Cracking the Curve: Understanding Distributions
Mean, median, max, & min — terms for summary statistics you've likely heard since 3rd grade math. But you may not realize that these are just ways to express distributions of data as a single number.
READ TIME: ∼4 MINUTES | WORDS: 679
Let’s start with the obvious question: what's a distribution?
Following our insight into summary statistics, we can define distribution as "how the data is spread out across all possible values."
Revealing:
Shape (the 'curve')
Clusters (central tendency: mean, median)
Spread (dispersion: standard deviation, range).
➞ The 80/20 Rule
A commonly known distribution is Pareto's Law/Distribution, widely considered one of life's power laws.
It states that 80% of outputs come from 20% of inputs for many relationships, and you see it across all walks of life:
Wealth: 80% of the wealth is held by 20% of the population.
Nature: 80% of a garden's yield comes from 20% of planted seeds.
Productivity: 80% of results come from 20% of the effort.
Now that we have a firm grasp of distributions, the next logical step, if you're thinking along, is to decide when to use…
➞ Central Tendency Statistics vs. Dispersion Statistics
The reductive quality of summary statistics makes this a crucial consideration for two main reasons:
You're vulnerable to picking the wrong statistic to understand the data best.
You can easily miss significant differences between the groups in your data.
That's why it's a great idea to visualize the distribution of your data before committing to any one summary statistic.
How to best visualize a distribution depends on the type of variable you're concerned with, often requiring you to transform variables.
WHY IT MATTERS
Your variables can be categorical or numerical.
Categorical: Variables that can have only one of a small set of possible values (e.g., baseball players' batting order can only be 1-9) and are commonly visualized using a bar chart.
Numerical: Variables that can have a wide range of values (e.g., the number of home runs a batter hits in a season) and are commonly visualized using a histogram or density plot.

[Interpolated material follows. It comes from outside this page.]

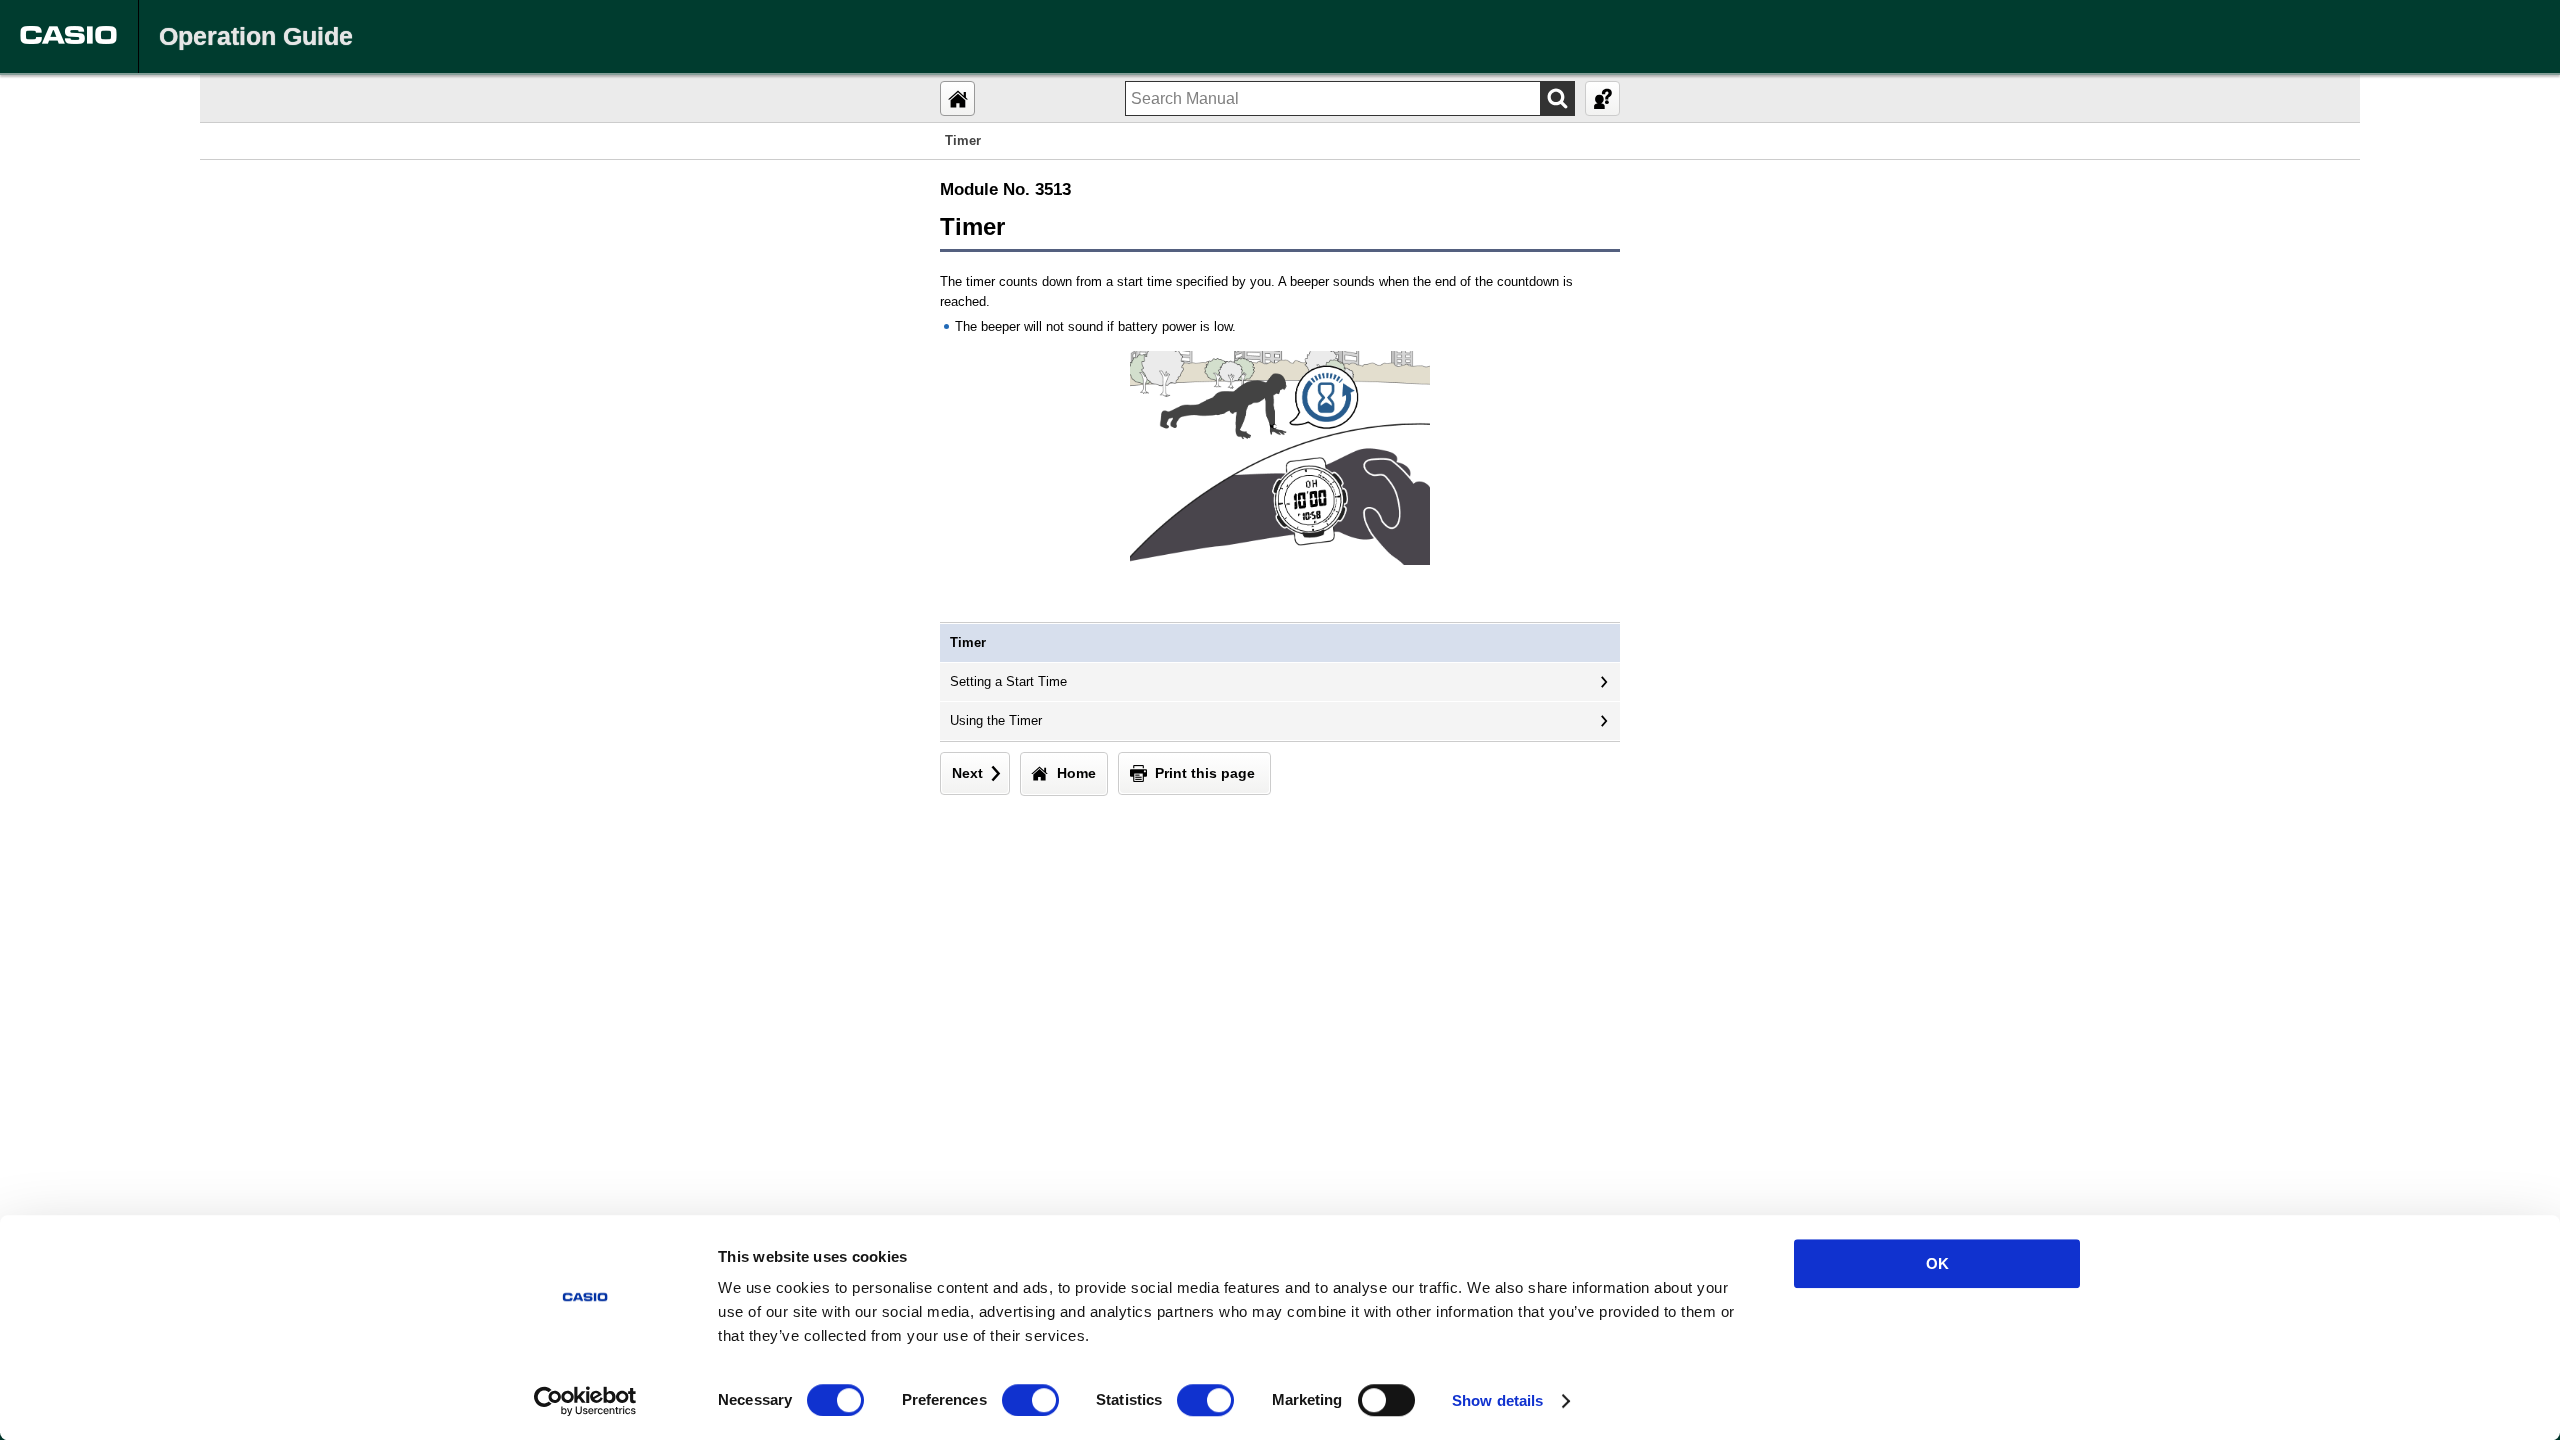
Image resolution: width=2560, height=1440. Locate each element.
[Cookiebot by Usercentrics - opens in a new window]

Though the specifics of creating the visualizations mentioned are beyond the scope of this article, we will touch on transforming variables so they can be appropriately plotted.
➞ The Transformers
Factor: Turn values with a fixed set of possible values that can be placed into a 'natural' order into ordered factors with distinct ranks/levels/tiers.
Returning to our batting order example, the four-hitter can only return the value of 4 for his position in the lineup without first needing to hit 1-3; always comes before the five-hitter; always follows the three-hitter.
Therefore, it makes sense to transform baseball players' batting order values into defined ordered factors.
Log(arithm): Compress wide-ranging data that is heavily skewed in one direction and/or exemplifies exponential growth to make the data more linear and easier to visualize and interpret.
Player salaries make a strong case for log transformation because they often follow a heavily right-skewed pattern (superstar contracts that lie far above the majority).
The log tames outlier salaries and clarifies the relationship between players and their pay.
Trimming: Remove or adjust extreme outliers distorting the distribution pattern.
The relationship between strikeouts and earned run average (ERA) for baseball's starting pitchers is a perfect example of the benefit of trimming.
The visualizations below show that merely trimming the years removed extreme outliers in strikeout and ERA that likely came from previous baseball eras.
Creating a more linear and predictable relationship between a modern-day starting pitcher's annual strikeout totals and ERA.
MLB Starting Pitcher's Strikeout by ERA (2000+)
MLB Starting Pitcher's Strikeout by ERA (2000+)
These are just a few transformation techniques that help you spot hidden insights, guide more decisive decisions, and communicate your findings with clarity.
THE BIG PICTURE
Distributions' real power lies in their ability to allow you to spot outliers, detect patterns, and uncover deeper insights.
But this is only possible if you use proper summary and transformation strategies to sharpen your focus, enable more precise understanding, and, most importantly, effectively share actionable takeaways.
For, once again, communication is the ultimate frontier in baseball analytics.